_What the task asks_
Rewrite the rows below, starting at the line that has "You are a computer-use" and stopping after the line that has "click(x=1231, y=118)". Swap "raised hand icon" for "raised hand button" and keep everything else the same.

_Input records_
-----

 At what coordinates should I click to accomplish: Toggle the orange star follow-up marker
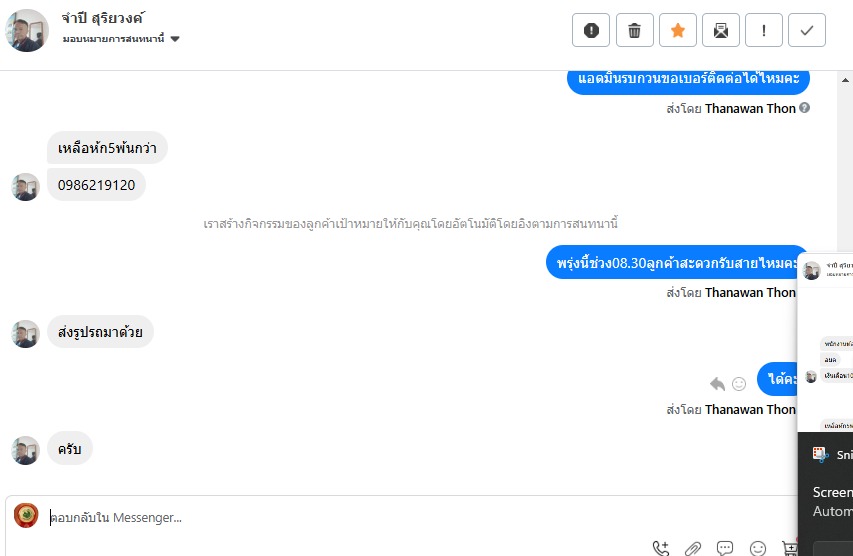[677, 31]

-----

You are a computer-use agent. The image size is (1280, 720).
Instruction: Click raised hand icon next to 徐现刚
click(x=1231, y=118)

-----

_Written solution_
You are a computer-use agent. The image size is (1280, 720).
Instruction: Click raised hand button next to 徐现刚
click(x=1231, y=118)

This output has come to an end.